DETROIT -- General Motors on Wednesday said it will end one of two production shifts at a Michigan transmission plant next month, following cutbacks at several vehicle assembly vehicle plants amid a decline in U.S. industry sales.
GM did not reveal how many jobs would be eliminated as a result. The plant, Warren Transmission Operations, employs about 630 hourly workers and 100 salaried workers. Some of the affected UAW employees likely would have the chance to move to another plant.
"Recent actions to reduce passenger car production have caused us to adjust transmission production starting in late June," a GM spokesman said. "Warren Transmission Operations will operate on one shift, building fewer transmissions each day. This action will help maintain more stable production and provide the smallest impact to plant employment going forward. We are not providing more detail about our plans for competitive reasons."
The plant makes six-speed transmissions for the Chevrolet Traverse, Equinox and Impala, the GMC Acadia and Terrain, the Buick Enclave and Regal, and the Cadillac XTS. It also builds electric drive units for the Chevy Volt and Malibu Hybrid.
GM cut a shift at the Michigan plant that makes the Traverse and Enclave earlier this month, when it also moved Acadia production to Spring Hill, Tenn.
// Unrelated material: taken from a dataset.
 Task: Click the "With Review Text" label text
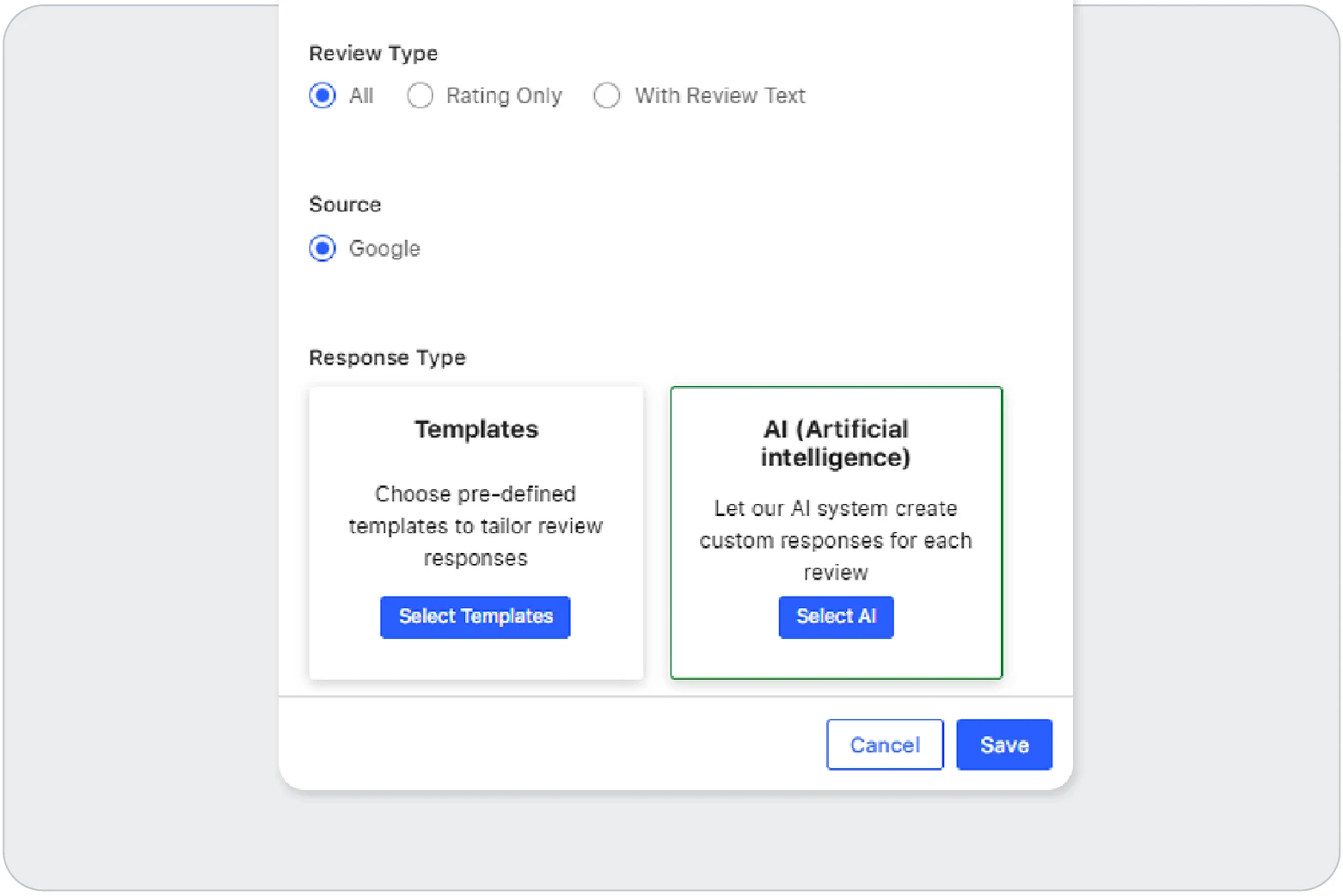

In March, it removed a shift at the Detroit plant that assembles the Impala and Volt. Two GM plants that build other vehicles lost shifts in January.
GM's inventory was at its highest level in nearly a decade at the beginning of May, climbing 37 percent over the past year, while other automakers have kept their inventories essentially flat. It ended May with a 101-day supply of vehicles, up from 100 days' worth a month earlier.
The company on Thursday said U.S. sales fell 1.3 percent in May, though retail sales were 0.4 percent higher than in May 2016. Inventory rose for a sixth consecutive month.
GM executives have said the buildup was intentional in preparation for production that will be lost to several important changeovers to redesigned models this year. But it leaves GM more vulnerable to declining demand than many of its competitors, at a time when industry sales have declined for four consecutive months.